Safeguarding RAG Pipelines with GMTP: A Gradient-based Masked Token Probability Method for Poisoned Document Detection
This addresses a critical security problem for users of RAG systems by preventing harmful outputs from poisoned knowledge bases, though it is an incremental defense method.
The paper tackles the security risk of poisoned documents in Retrieval-Augmented Generation (RAG) pipelines by proposing GMTP, a gradient-based method that detects and filters out adversarially crafted documents, achieving over 90% elimination of poisoned content while retaining relevant documents.

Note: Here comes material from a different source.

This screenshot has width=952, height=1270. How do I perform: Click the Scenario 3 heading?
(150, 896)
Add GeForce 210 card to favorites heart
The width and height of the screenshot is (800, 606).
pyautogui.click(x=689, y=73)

Retrieval-Augmented Generation (RAG) enhances Large Language Models (LLMs) by providing external knowledge for accurate and up-to-date responses. However, this reliance on external sources exposes a security risk, attackers can inject poisoned documents into the knowledge base to steer the generation process toward harmful or misleading outputs. In this paper, we propose Gradient-based Masked Token Probability (GMTP), a novel defense method to detect and filter out adversarially crafted documents. Specifically, GMTP identifies high-impact tokens by examining gradients of the retriever's similarity function. These key tokens are then masked, and their probabilities are checked via a Masked Language Model (MLM). Since injected tokens typically exhibit markedly low masked-token probabilities, this enables GMTP to easily detect malicious documents and achieve high-precision filtering. Experiments demonstrate that GMTP is able to eliminate over 90% of poisoned content while retaining relevant documents, thus maintaining robust retrieval and generation performance across diverse datasets and adversarial settings.